____ Source data

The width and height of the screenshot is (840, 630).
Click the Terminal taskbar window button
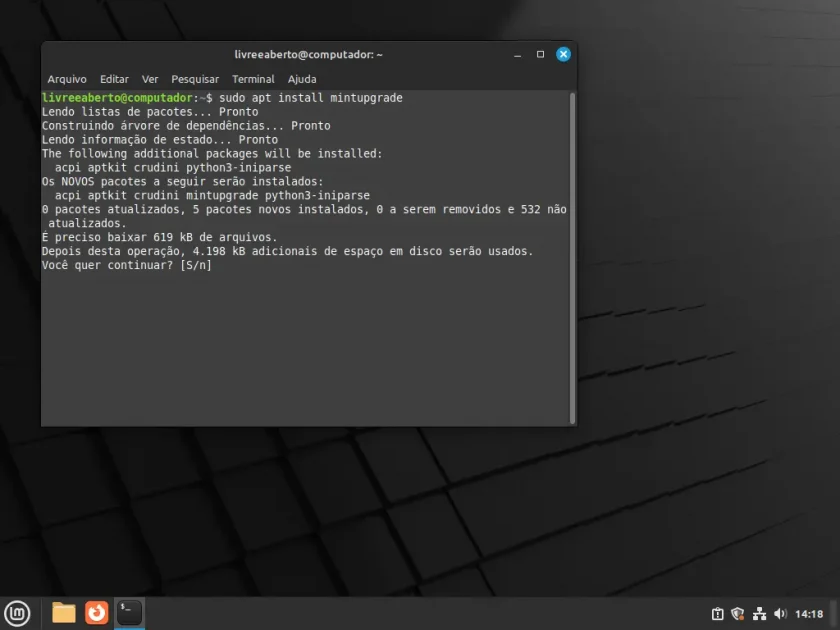[129, 613]
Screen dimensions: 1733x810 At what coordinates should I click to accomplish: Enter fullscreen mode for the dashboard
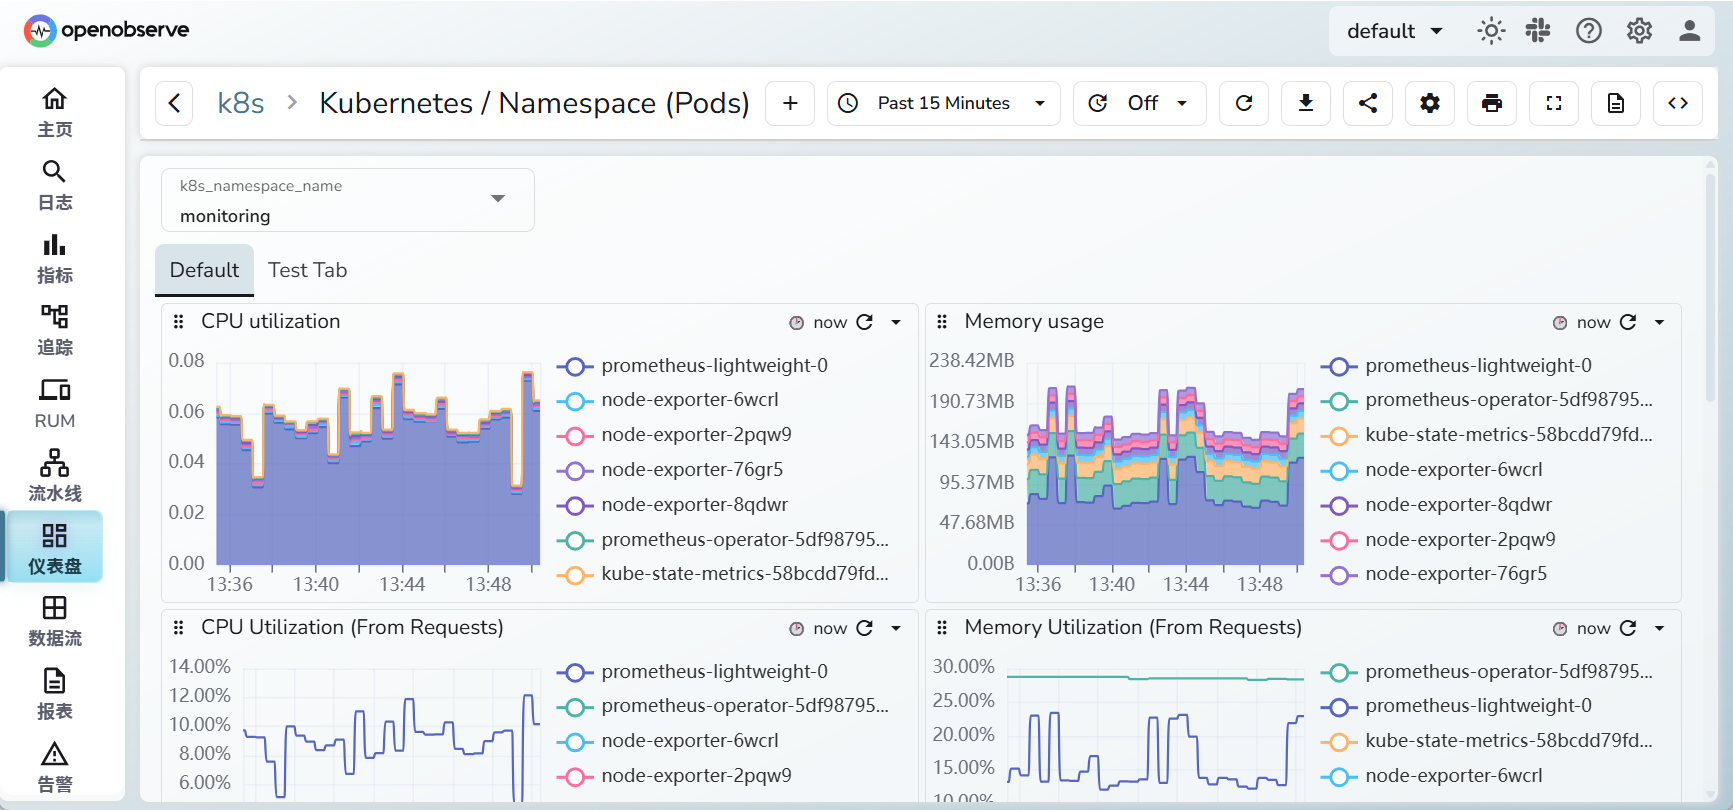(x=1553, y=103)
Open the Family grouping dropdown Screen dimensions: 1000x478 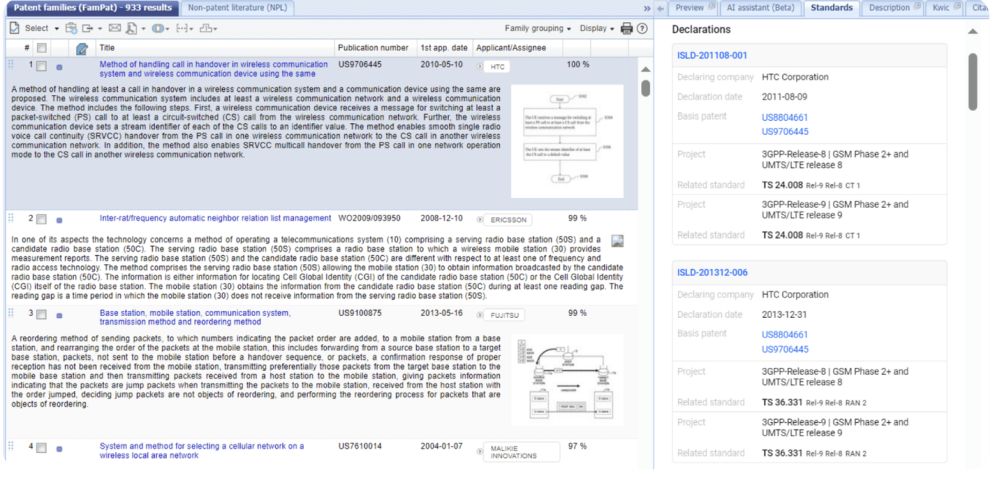coord(538,29)
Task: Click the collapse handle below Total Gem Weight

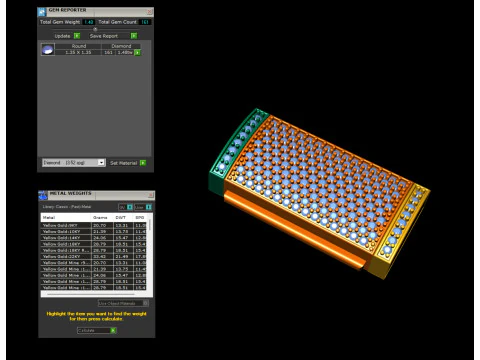Action: [95, 29]
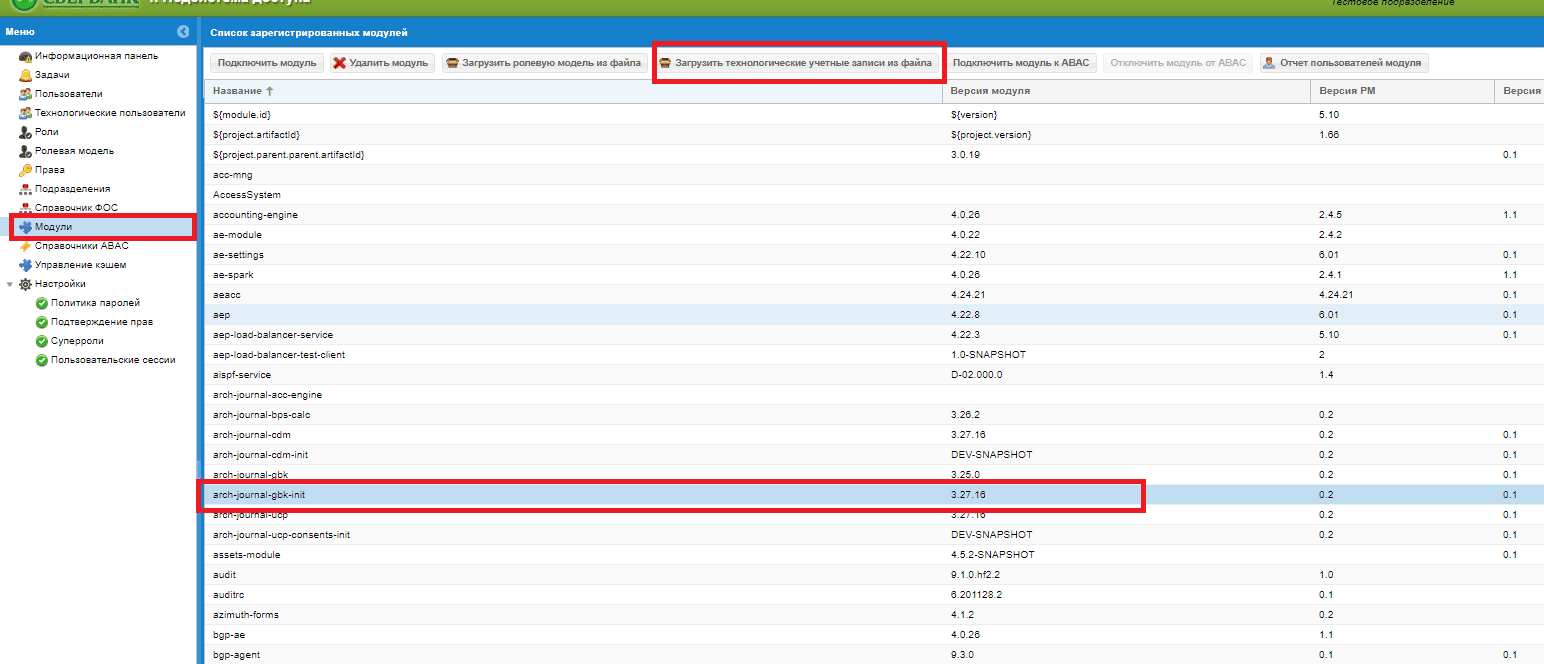Click the Задачи bell icon
1544x664 pixels.
click(26, 75)
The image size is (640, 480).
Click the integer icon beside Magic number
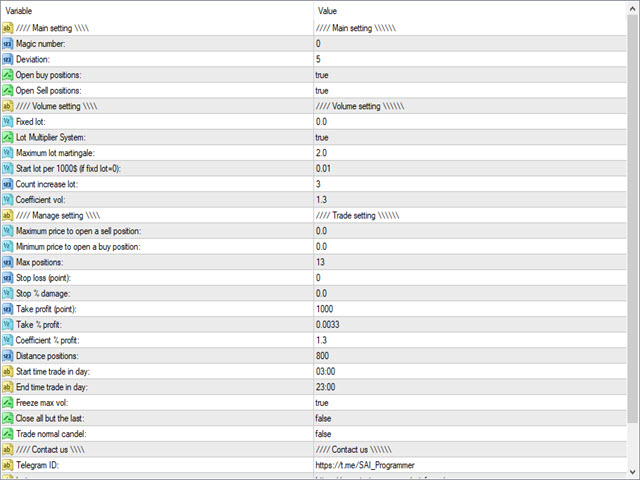7,44
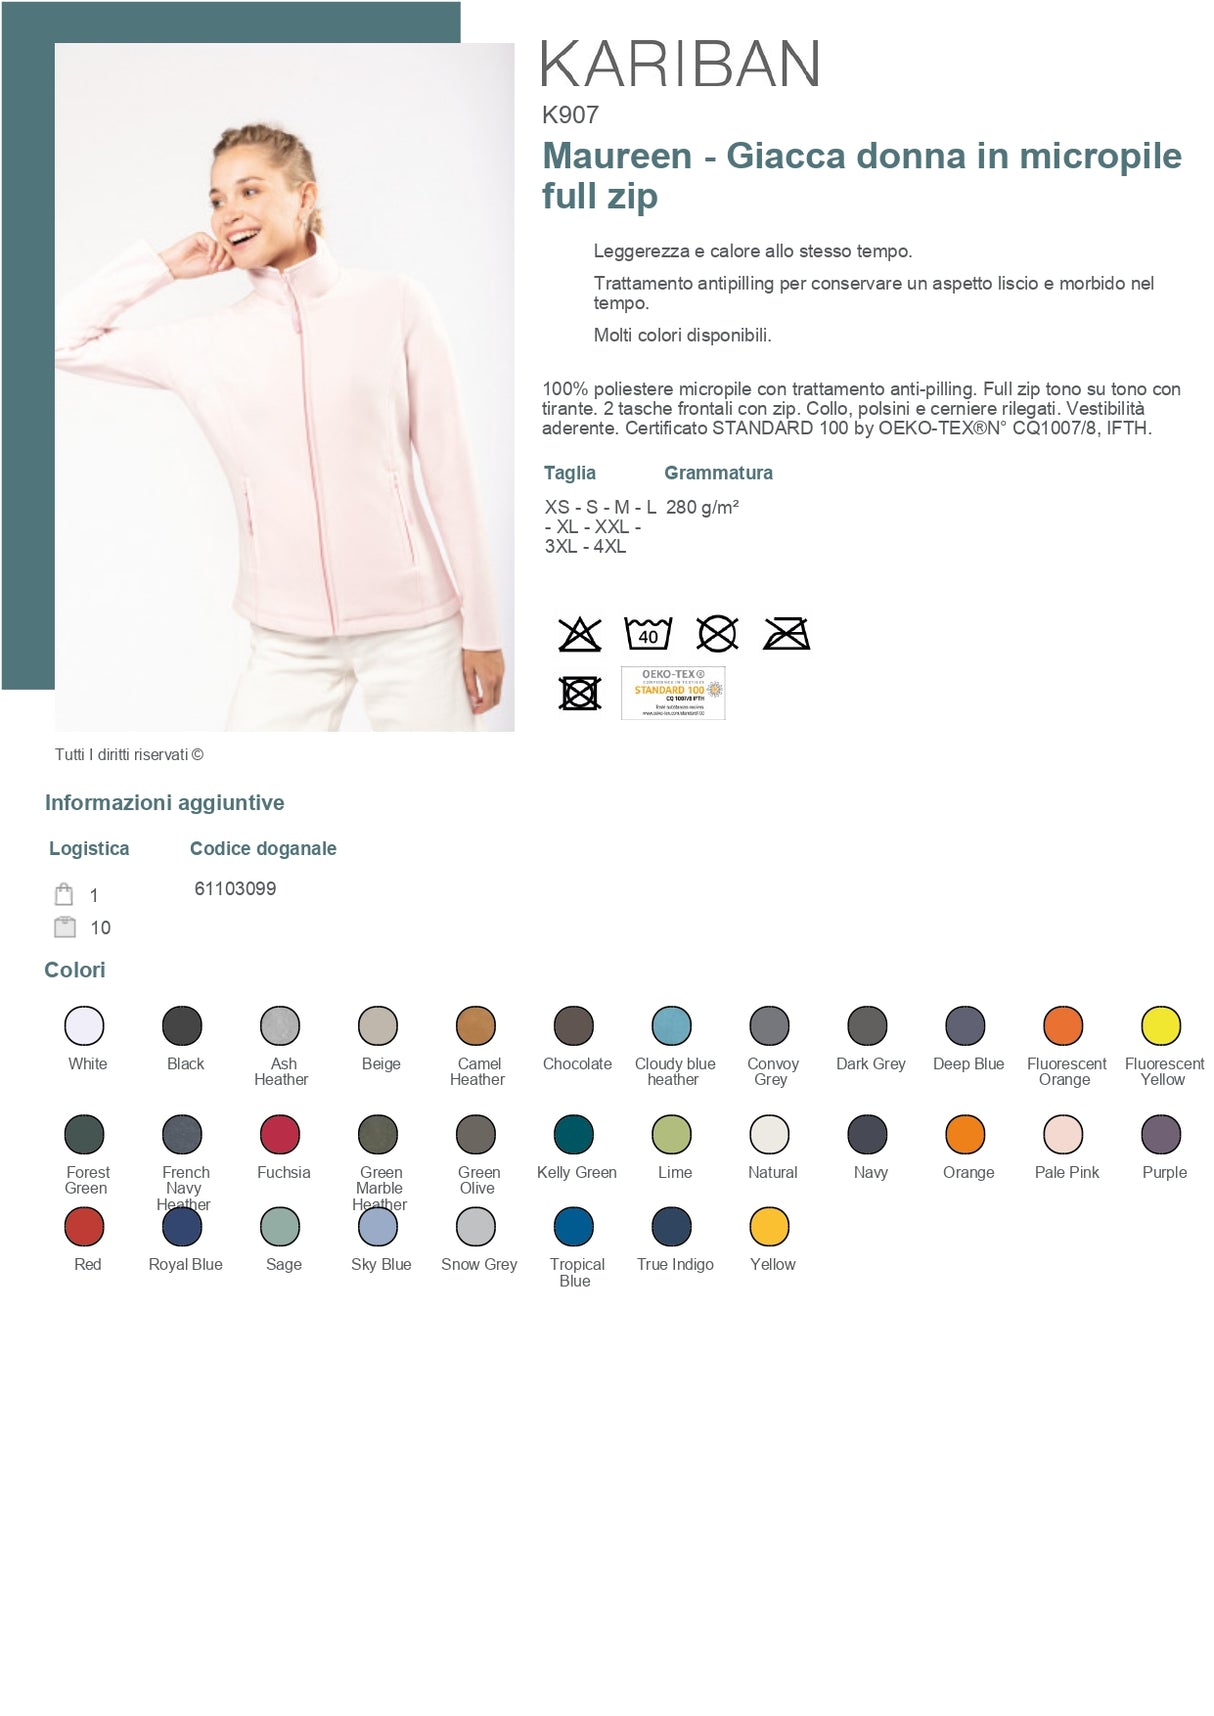The height and width of the screenshot is (1716, 1214).
Task: Select the Tropical Blue swatch
Action: pyautogui.click(x=574, y=1227)
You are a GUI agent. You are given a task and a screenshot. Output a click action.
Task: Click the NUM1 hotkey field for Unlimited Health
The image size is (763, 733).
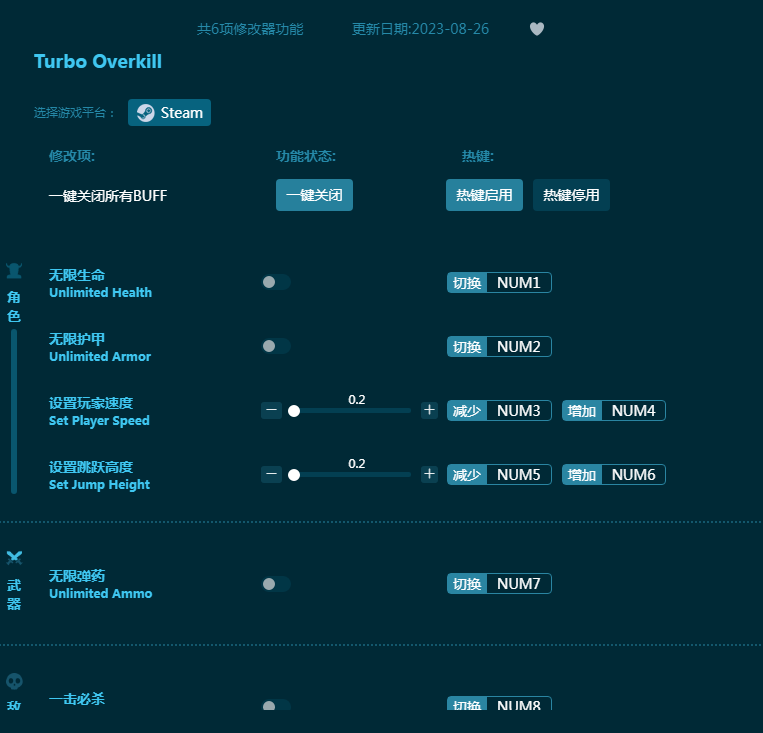pyautogui.click(x=518, y=283)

________

### What you need to do
The required output is every line from the one containing "You are a GUI" through the last line of the data above, restated exactly and without pictures.

### Response box
You are a GUI agent. You are given a task and a screenshot. Output a click action.
Task: Click the NUM1 hotkey field for Unlimited Health
The image size is (763, 733).
pyautogui.click(x=518, y=283)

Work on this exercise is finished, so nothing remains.